Na análise da psicoterapeuta Maria de Melo, autora da obra “A Coragem de Crescer – Sonhos e Histórias para Novos Caminhos”, Editora Agora, 2013, a CORAGEM “vem de dentro, do mais profundo da gente. Ela exige estrutura de personalidade, alma forte”.
Maria de Melo ainda menciona a importância da Humanidade para levar ao pé da letra a expressão “criar coragem e mudar o rumo das coisas”. Diante disto, sugere:
- Entender seus medos: uma pessoa corajosa não é alguém que não tem medo, mas aquele que não se deixa paralisar por ele. Um certo nível de receio, cuidado e zelo são normais, perante grandes desafios; porém os corajosos se mantem firmes em suas decisões.
- Separe o que é fato daquilo que é fantasia: muitas vezes os riscos estão apenas na mente, isto é, são baseados em crenças, suposições e fantasias. Entender a base originária desses medos é essencial para se criar CORAGEM necessária para agir.
- Seja humilde: é a humildade da autoaceitação que nos dá a força verdadeira. Sem humildade se pode cair na tentação de culpar os outros e a sociedade pelos medos e não enxergar a si mesmo, como único responsável pela falta de CORAGEM (na abordagem Huna – o mundo é aquilo que você pensa que ele é).
- Assuma os riscos: CORAGEM também significa assumir desafios, mas sempre de maneira calculada, no jogo da vida. Correr riscos não é ser descuidado, ou não enxergar o perigo. A CORAGEM tem clareza. A pessoa vê as coisas e, por isso, é prudente. A prudência, se passar do ponto, é um medo disfarçado que pode nos tornar covardes (na abordagem Huna – procrastinação).
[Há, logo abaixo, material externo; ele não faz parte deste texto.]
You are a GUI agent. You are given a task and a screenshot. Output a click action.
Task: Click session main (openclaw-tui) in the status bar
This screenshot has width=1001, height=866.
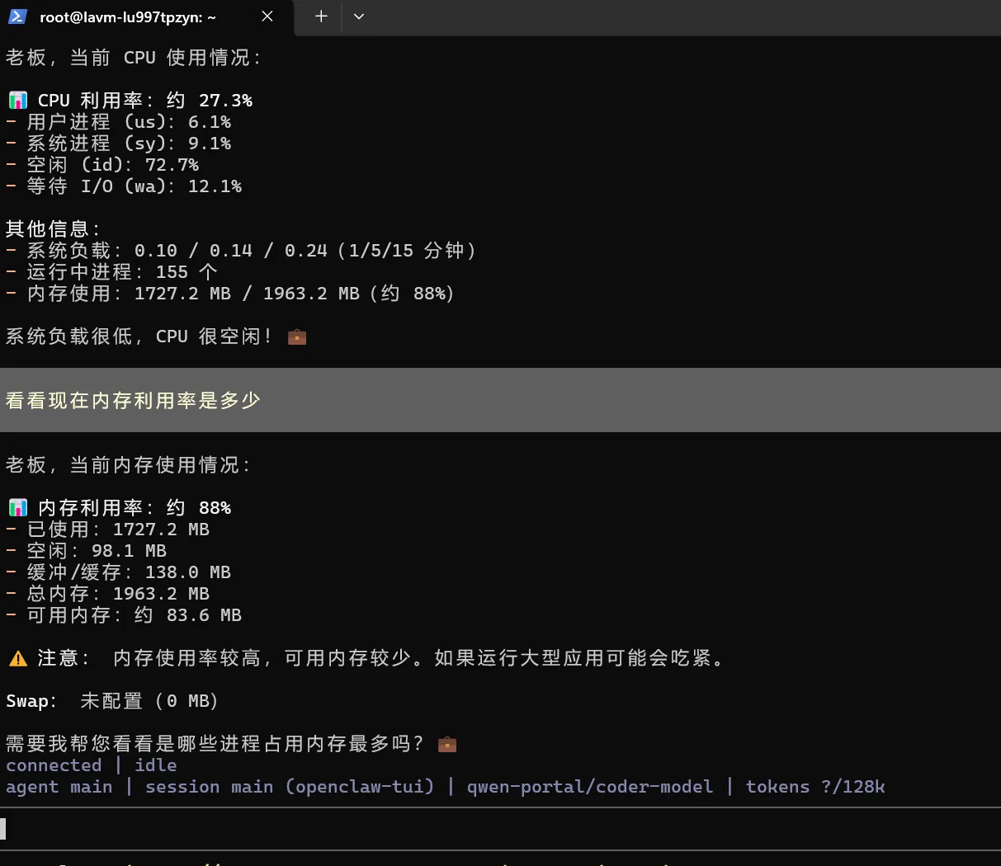click(289, 787)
- Experimente: muitas vezes o medo deriva do que é desconhecido. Tem sempre aquele frio na barriga antes de começar, mas depois a coisa acaba fluindo. É como aquela pessoa que tem medo de água, mas dá o passo de se inscrever num curso de natação. Ela substitui a crença do “será que eu consigo”, para o “vou tentar” (na abordagem Huna – já consegui!).
- Dê o primeiro passo sozinho – apesar das dicas anteriores, criar CORAGEM exige uma atitude pessoal e intransferível, por mais apoio que se receba da família, dos amigos e do terapeuta. O primeiro passo é sempre feito pela própria pessoa. É a vontade dela que desenvolve a CORAGEM. Sem vontade, não há CORAGEM.
A vida em si não tem sentido, pois somos nós que atribuímos um significado para ela, de acordo com as possibilidades trazidas para as vivências do Sonho Básico de Vida. Destrinchar a Ignorância, as Limitações, a Confusão e a Procrastinação é, em síntese, um grande ato de CORAGEM.